A morte nunca anunciada
Meus avós, hoje mortos, moravam em um prédio aqui perto de casa, na Urca, quando eu tinha seis ou sete anos de idade. O porteiro do prédio era um homem de uns 40 anos, negro, de bigode, chamado Bento. Um nome extremamente religioso, e não por isso era um ser humano asceta, o Bento. Uma vida monástica, ele levava. Quase a solidão do "Um homem chamado Alfredo", do Vinícius.
Bento torcia pelo América, um time que na época, por volta de 1975, tinha um bom time. País, Uchoa, Alex, Geraldo e Álvaro; Ivo, Bráulio e Tadeu Ricci; Flexa, Luisinho Lemos e Gílson Nunes. Isso aí, com algumas variações, claro, houve um tempo em que Orlando Lelé, que depois jogaria no Vasco, ocupou a vaga de Uchôa, que depois iria para o Vitória da Bahia.
Mas, voltando ao assunto, me lembro de minha mente com o HD ainda limpo, vendo imagens do diabo em chaveiros do América mostrados pelo Bento, vendo um diabinho sorrindo, me chamando para torcer para o time dele - mas eu era Flamengo, e nada como ser Flamengo para ter respeito pelos outros clubes e por suas histórias. E a solidão enorme de Bento, com sua vida de frei dominicano, porteiro de um prédio simples e sem interfone da Urca, me fazia ver o futebol quase como uma salvação - aquele homem não tinha nada, mas tinha o América. Era feliz com o seu América.

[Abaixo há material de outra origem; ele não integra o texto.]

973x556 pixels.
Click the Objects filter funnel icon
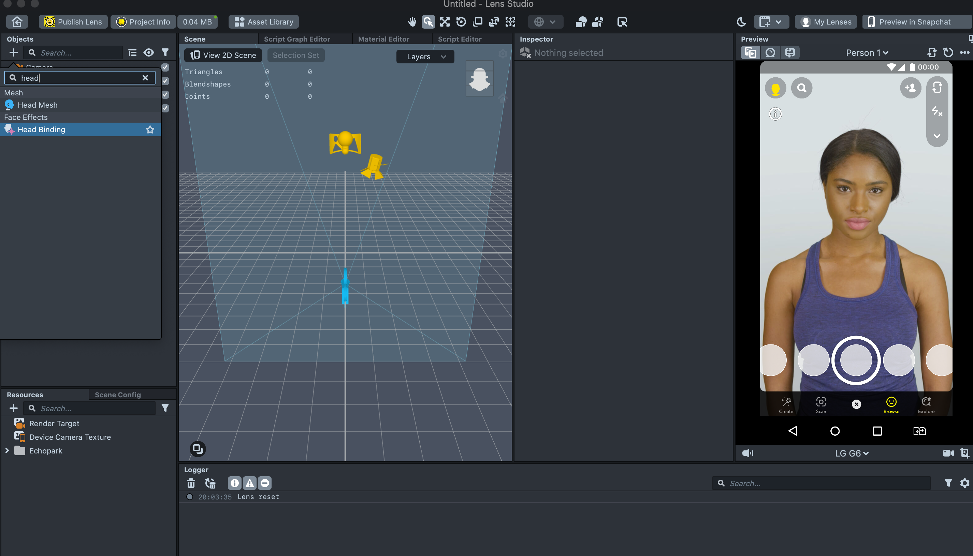tap(165, 52)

Em todas as fases da minha vida até aqui, eu morei na Urca, e via o Bento envelhecendo, mudando, andando de um lado para o outro, indo ao bar, voltando, enfim, vivendo cada vez mais seu ascetismo em um deserto que tinha se transformado seu coração. Ainda por cima, o América caía por terra.
Nunca deixamos de nos cumprimentar. Eu dizia, "Bento", e ele, "Gustavo". Só. Nunca uma pergunta, uma recomendação. Eu tinha crescido, e ele compreendia isso. Curti uma adolescência sempre difícil, depois saí do segundo grau, passei uns anos estudando, lendo e fazendo trabalhos temporários, entrei para a faculdade, vivi grandes amores, desilusões, comecei a trabalhar em jornais, vivi mais grandes amores, e a única coisa, além da minha própria família, que parecia permanecer como um sentinela do que um dia eu fui, era justamente o Bento. E seu chaveiro do América, que estava lá, com certeza.
A solidão não matou Bento, com certeza. Mas o acolheu de uma vez só, porque reparei esses dias que o velho negro de bigodes grisalhos não mais se arrasta do prédio em frente ao meu ponto de ônibus, não mais se posta inutilmente a zelar por um prédio simples, não mais vive uma vida que se não é um pesadelo, também não é sonhada por ninguém - talvez aí esteja a maior solidão dele, ninguém sonha com sua vida, apenas ele.
Não tenho visto o Bento, e não sei sequer se ele morreu. Ou se esteve realmente vivo de alguns anos para cá.